Objective: To evaluate whether familial aggregation of osteoarthritis differs by joint site in a sibling pair study (GARP) of patients with osteoarthritis at multiple sites.
Subjects: White Dutch probands aged 40 to 70 years and their siblings with primary osteoarthritis at multiple sites.
Methods: The diagnosis of knee, hip, and spine osteoarthritis was based on a combination of pain or stiffness on most days of the previous month and osteophytes or joint space narrowing on x ray. Hand osteoarthritis was defined by ACR criteria. Odds ratios (OR) were calculated for siblings and probands sharing disease in the same joints.

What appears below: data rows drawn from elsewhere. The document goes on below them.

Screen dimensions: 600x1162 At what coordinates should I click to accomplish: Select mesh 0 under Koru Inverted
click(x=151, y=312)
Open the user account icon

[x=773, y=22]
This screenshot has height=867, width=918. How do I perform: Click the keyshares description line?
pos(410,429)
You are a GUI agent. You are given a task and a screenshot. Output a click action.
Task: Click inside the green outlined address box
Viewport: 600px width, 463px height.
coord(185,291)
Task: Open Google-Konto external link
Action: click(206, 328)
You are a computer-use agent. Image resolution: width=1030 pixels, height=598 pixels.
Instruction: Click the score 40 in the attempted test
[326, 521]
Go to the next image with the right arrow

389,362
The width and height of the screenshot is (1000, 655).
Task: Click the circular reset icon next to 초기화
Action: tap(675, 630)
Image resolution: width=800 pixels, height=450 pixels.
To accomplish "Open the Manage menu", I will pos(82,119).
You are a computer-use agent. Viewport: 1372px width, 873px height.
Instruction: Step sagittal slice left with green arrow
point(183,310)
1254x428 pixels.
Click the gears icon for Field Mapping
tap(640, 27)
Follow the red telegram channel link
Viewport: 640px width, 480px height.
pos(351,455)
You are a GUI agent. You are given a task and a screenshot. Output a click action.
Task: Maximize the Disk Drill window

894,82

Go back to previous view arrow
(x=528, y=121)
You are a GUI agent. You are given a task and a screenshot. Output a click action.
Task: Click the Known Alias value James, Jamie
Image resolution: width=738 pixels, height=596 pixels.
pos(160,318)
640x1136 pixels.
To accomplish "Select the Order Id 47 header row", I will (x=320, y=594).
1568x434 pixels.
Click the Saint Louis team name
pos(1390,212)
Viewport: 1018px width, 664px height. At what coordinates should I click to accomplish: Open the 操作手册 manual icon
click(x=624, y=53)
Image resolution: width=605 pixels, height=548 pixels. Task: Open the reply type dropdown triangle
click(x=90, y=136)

Results: 191 sibling pairs were included (85% women; mean age 60 years). In the probands, osteoarthritis was present in spine (76%), hands (77%), knees (37%), and hips (26%). The most common combinations in probands were spine-hand (59%), spine-knee (27%), and hand-knee (25%). The OR adjusted for age, sex, and body mass index for siblings to be affected in the same joint sites as the proband were increased in osteoarthritis of the hand (OR = 4.4 (95% confidence interval, 2.0 to 9.5)), hip (OR = 3.9 (1.8 to 8.4)), spine (OR = 2.2 (1.0 to 5.1)), hip-spine (OR = 4.7 (2.1 to 10.4)), and hand-hip (OR = 3.4 (1.1 to 10.4)). Siblings of probands with osteoarthritis in the knee did not have an increased likelihood of knee osteoarthritis.
Conclusions: In middle aged patients with familial osteoarthritis at multiple sites, familial aggregation of osteoarthritis was most striking for hand and hip but remarkably absent for the knee.